++++ PASSAGE ++++

Appellants claim it was error for the trial court to refuse their proffer, as mitigation evidence, of the fact that a defendant in another case who had been convicted of multiple murders had been sentenced by agreement to life without parole. However, the requirement of individualized sentencing requires an assessment of the particular defendant's background and character and the nature of the crime for which he or she has been convicted. Penry v. Lynaugh, 492 U.S. 302, 319, 109 S.Ct. 2934, 2947, 106 L.Ed.2d 256 (1989), abrogated on other grounds by Atkins v. Virginia, 536 U.S. 304, 122 S.Ct. 2242, 153 L.Ed.2d 335 (2002). As a corollary to that rule, evidence not bearing on the defendant's character, background, or the circumstances of the offense for which he/she has been convicted may be excluded. Smith v. Commonwealth, Ky., 845 S.W.2d 534, 539 (1993) ( quoting Lockett v. Ohio, 438 U.S. 586, 604 n. 12, 98 S.Ct. 2954, 2965 n. 12, 57 L.Ed.2d 973 (1978)). Specifically, evidence of a sentence imposed upon someone else, whether pursuant to plea agreement or jury verdict, is not a factor to be considered by the jury or the sentencing judge in determining the appropriate penalty for this defendant. Commonwealth v. Bass, Ky., 777 S.W.2d 233, 234 (1989); McClellan, 715 S.W.2d at 472.

++++ DATA ENTRIES ++++

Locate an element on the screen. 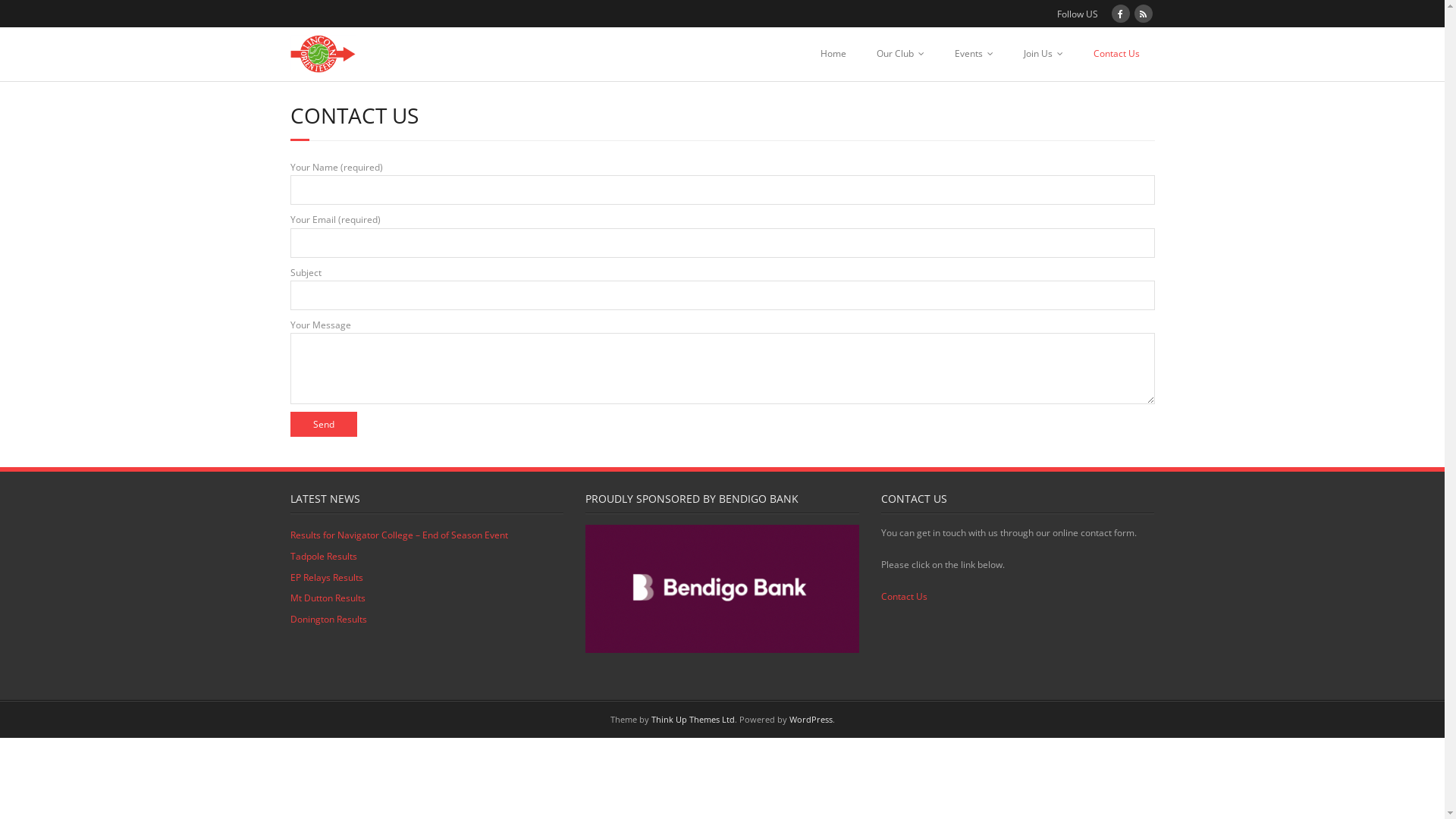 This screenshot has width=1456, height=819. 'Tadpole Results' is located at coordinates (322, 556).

++++
++++ DATA ENTRIES ++++

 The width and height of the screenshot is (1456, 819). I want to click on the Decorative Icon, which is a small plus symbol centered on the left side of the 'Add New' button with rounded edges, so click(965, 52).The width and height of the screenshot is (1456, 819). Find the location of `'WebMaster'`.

++++
++++ DATA ENTRIES ++++

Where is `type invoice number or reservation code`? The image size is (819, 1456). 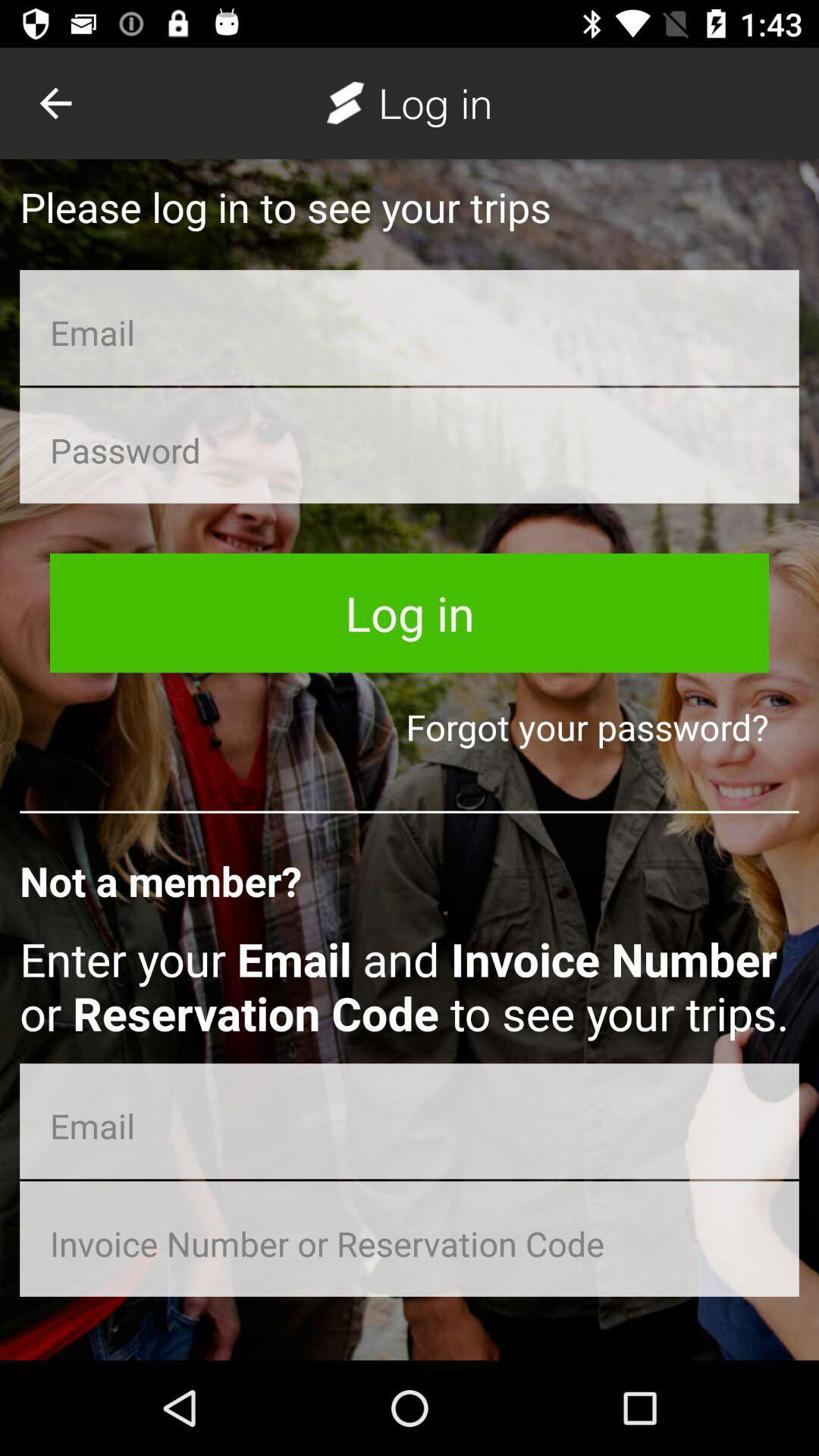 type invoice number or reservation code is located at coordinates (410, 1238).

++++

Please say whether each statement agrees with the sentencing passage, answering yes or no and quoting the words that decide it.
1. The trial court refused the appellants' proffer of another defendant's sentence as mitigation evidence.
2. A sentence imposed on someone else by jury verdict may be weighed by the sentencing judge.
3. The defendant in the other case was sentenced to death.
Work from the sentencing passage alone, not the data.

- [TASK SOLUTION]:
1. Yes: "it was error for the trial court to refuse their proffer, as mitigation evidence"
2. No: "evidence of a sentence imposed upon someone else, whether pursuant to plea agreement or jury verdict, is not a factor to be considered by the jury or the sentencing judge"
3. No: "had been sentenced by agreement to life without parole"